Si la structure juridique est en place, aucun accord significatif n'a toutefois encore été conclu.

2. Le commerce électronique : un moteur de croissance à embrayer

Alors que notre pays compte déjà sans doute près de 8 millions d'internautes, et que ceux-ci devraient représenter, au plan mondial, 300 millions de personnes 6( * ) en 2003, toutes les projections s'accordent à estimer que le commerce électronique est en passe de devenir l'un des principaux support des transactions commerciales .

Le développement fulgurant qui est attendu en la matière représente une opportunité de croissance pour les opérateurs de messagerie et de logistique.

En effet, les transactions électroniques se concrétisent par des flux physiques de biens qui doivent être acheminés dans des délais rapides jusqu'au client final.

C'est plus globalement toute la gamme des activités de logistique qui est appelée à se développer, c'est-à-dire non seulement l'acheminement mais également le stockage, l'emballage et la préparation de la commande.

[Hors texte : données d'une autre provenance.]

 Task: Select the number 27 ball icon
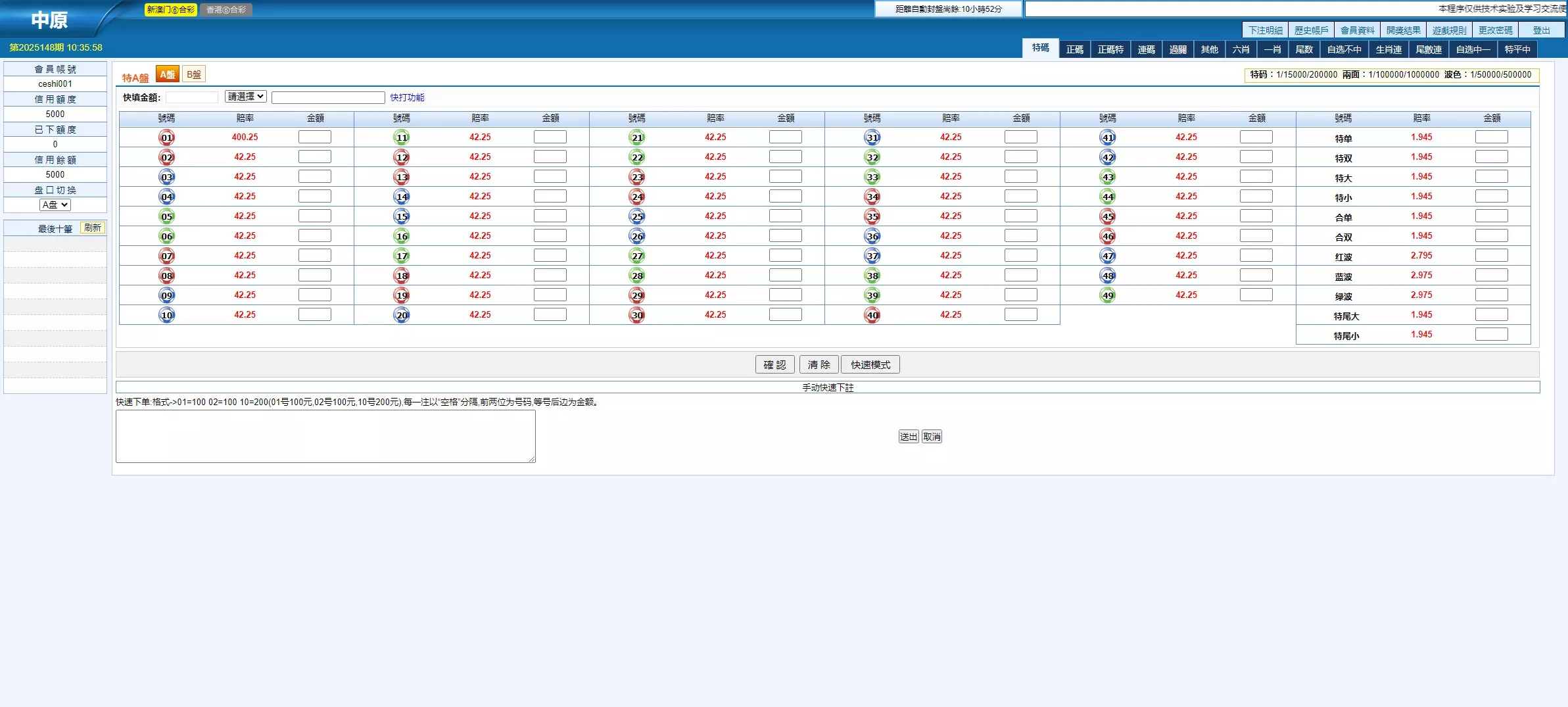[637, 256]
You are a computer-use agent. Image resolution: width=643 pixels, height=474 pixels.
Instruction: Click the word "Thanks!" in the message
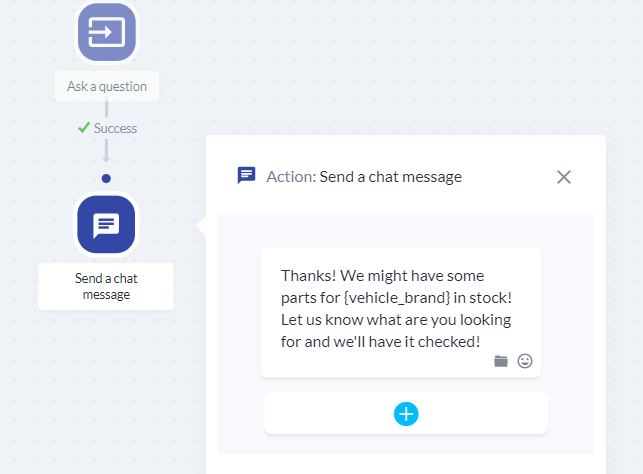308,276
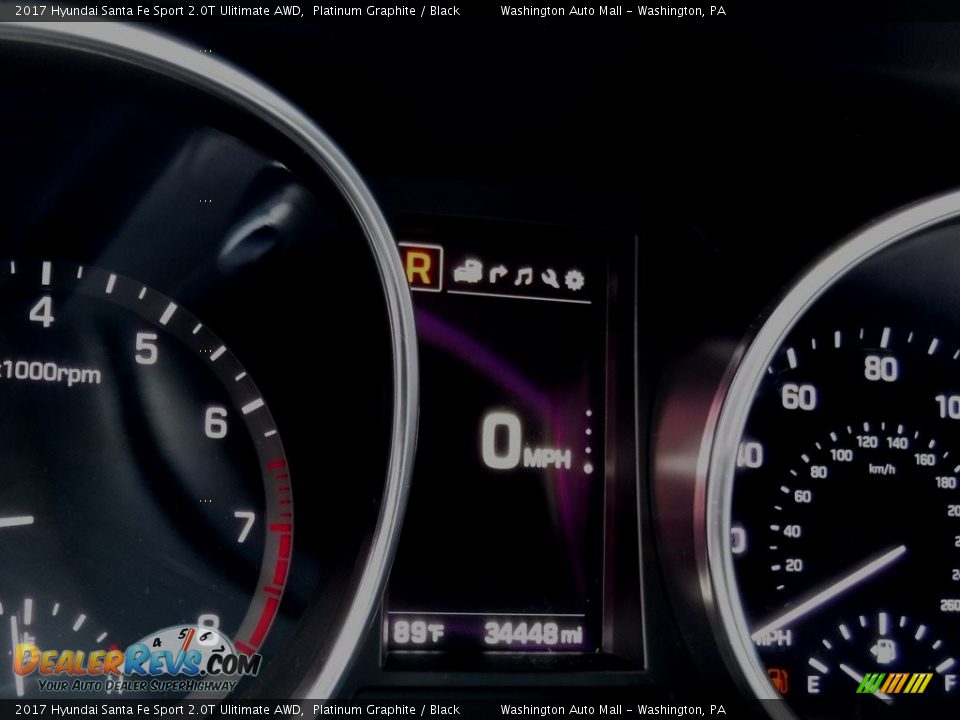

Les opérateurs postaux européens tendent d'ailleurs à mettre en place -à l'instar des grands intégrateurs spécialistes de la messagerie- une offre de plus en plus globale, incluant la logistique, ce qui leur permet, en outre, de capter la clientèle des grandes entreprises.

Certains postiers européens proposent même aux entreprises qui vendent des produits sur Internet de prendre en charge le stockage, l'envoi et le paiement de leurs articles.

La Poste, si elle se fixe l'objectif de réaliser, à l'horizon 2002, 2 milliards de francs de chiffre d'affaires grâce aux nouvelles technologies, ne fait toutefois pas de leur développement l'un des axes majeurs de sa stratégie.

Les initiatives en la matière ne sont certes pas inexistantes, mais restent encore largement expérimentales ou embryonnaires.

Ainsi, certains projets -certes prometteurs- sont largement inaboutis :

C'est le cas du service " PostECS " , développé en collaboration avec les postes américaine et canadienne, qui devrait fournir des fonctionnalités de chiffrement du document, de protection par mot de passe et de suivi en temps réel. La Poste se donne l'objectif de servir ses clients en matière de courrier électronique avec le même impératif de rapidité, de confidentialité et d'identification des émetteurs et destinataires que pour le courrier physique. Après une phase pilote menée en 1998 et début 1999, le produit devrait être commercialisé en 2000.

Certinomis est une filiale en cours de création entre la Poste et la SAGEM, qui s'apprête à commercialiser des services de certification. Cette autorité de certification permettra de développer la confiance et la sécurité sur Internet en émettant des certificats électroniques pour identifier un individu, un " cybercommerçant " ou une organisation quelconque sur Internet.

La Poste envisage de développer l' horodatage des documents électroniques qui servirait de commencement de preuve, en droit, dans le cadre des relations commerciales électroniques. Il permet au client de disposer d'un moyen de prouver l'existence et la date d'une communication électronique ou d'une transaction de commerce électronique. Le lancement d'une phase pilote est prévu pour 2000. Ce service est une transposition dans l'univers de la société de l'information du cachet de La Poste faisant foi dans le monde du papier.

Enfin, la Poste va lancer, sans doute avec un partenaire, un portail sur Internet. Outre l'accès à des services partenaires de La Poste, l'un des objectifs de ce service est d'offrir à chaque français une adresse électronique stable, permettant à chacun ultérieurement de choisir le type de courriers qu'il souhaite recevoir et d'y domicilier ses courriers électroniques officiels.

Rappelons également l'offre EDI (échange de données informatiques) de Télépost auprès de clients importants de plusieurs secteurs.

Votre commission pour avis estime que La Poste doit résolument prendre le tournant des nouvelles technologies, qui lui offrent des opportunités nouvelles en matière notamment de logistique et de certification.